London, UK [RenewableEnergyWorld.com] A project to develop and demonstrate a condition monitoring system, which could reduce the cost of generating electricity from offshore wind farms, has been launched by the Energy Technologies Institute (ETI).
The £5 million [US $7.5 million] condition monitoring project is being led by UK-based wind turbine blade monitoring specialists Insensys in partnership with EDF Energy, E.ON, Romax Technology, SeeByte and Strathclyde University.
The consortium will develop and demonstrate systems to monitor the condition and performance of turbines and predict future maintenance requirements for key components so they can be corrected before expensive damage occurs. The turbine conditioning monitoring system will cover all aspects of a turbine including the blades, bearings, gearbox, generator, power electronics and support structures.
Systems will be installed on onshore wind turbines and tested for 18 months, with a further year of tests planned for offshore wind turbines, to demonstrate the benefits and savings.
It is estimated that increased output, through reduced downtime, and reduced maintenance costs, could result in a benefit of up to £50,000 [US $75,000] per turbine, per year.

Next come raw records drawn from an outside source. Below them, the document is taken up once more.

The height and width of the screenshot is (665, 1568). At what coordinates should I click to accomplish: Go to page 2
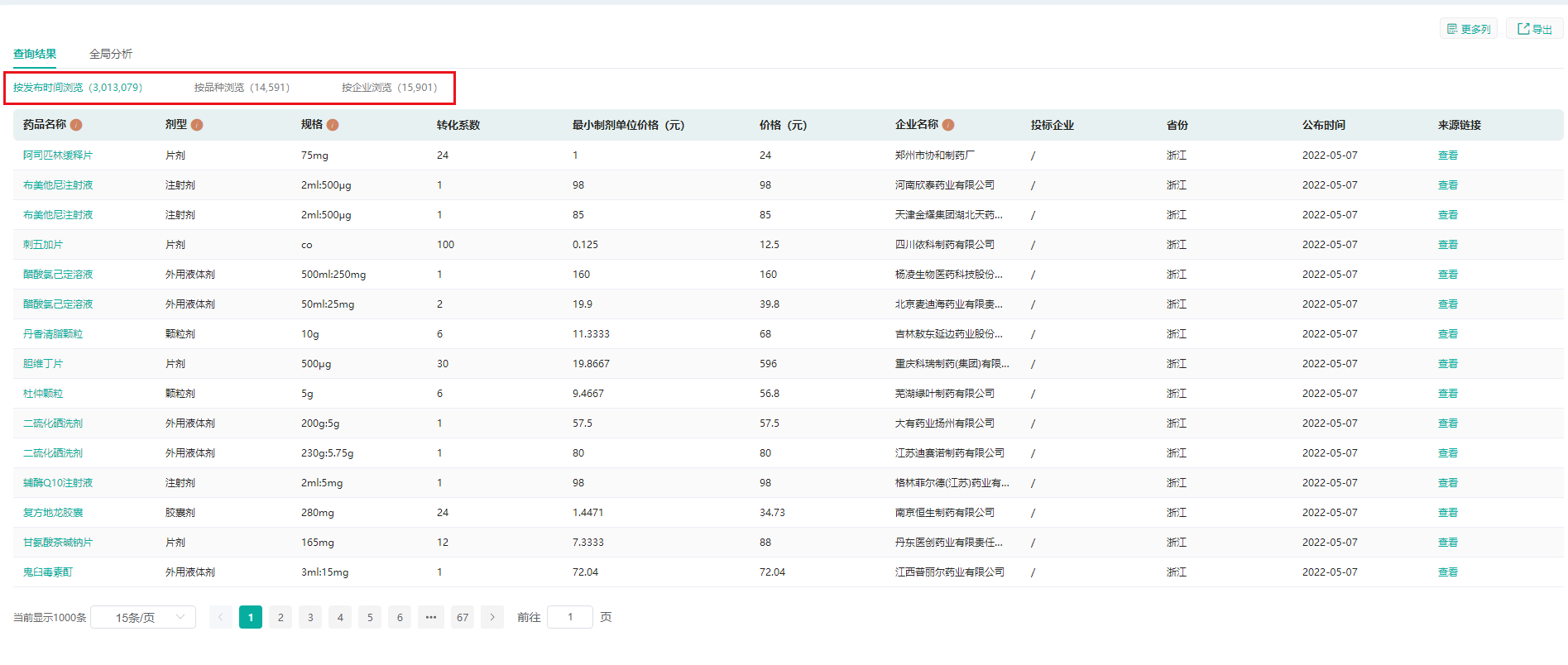click(281, 617)
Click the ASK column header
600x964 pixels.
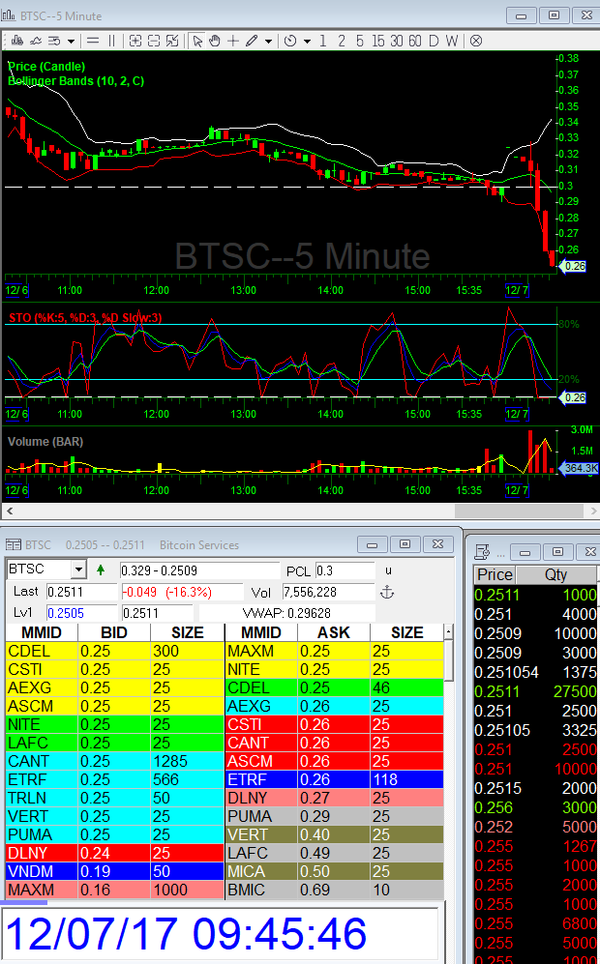pyautogui.click(x=333, y=633)
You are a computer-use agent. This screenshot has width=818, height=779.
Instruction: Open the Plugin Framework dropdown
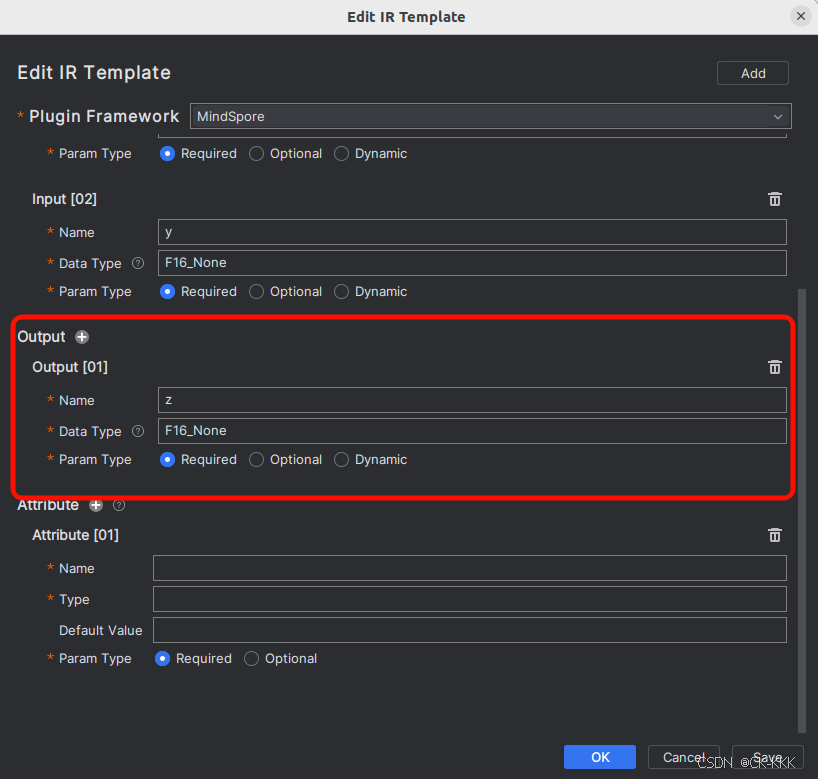click(490, 116)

ETI Chief Executive Dr. David Clarke said: “Offshore Wind has huge potential to reduce UK carbon emissions and increase security of energy supply. However, barriers still exist before it can make a significant contribution to the UK’s energy demands. One of the main barriers is the higher operation and maintenance costs due to the challenges associated with operating offshore. If turbines fail they can be difficult and costly to repair which is why it is important to spot potential damage or performance deterioration as early as possible.” Clarke added: “The project will develop accurate models for predicting potential damage and fatigue to turbines providing early warnings and identifying the causes of possible component failures before expensive repairs are needed or the turbine fails. It will also aim to identify the causes of fatigue, which should allow early action to be taken to increase reliability.”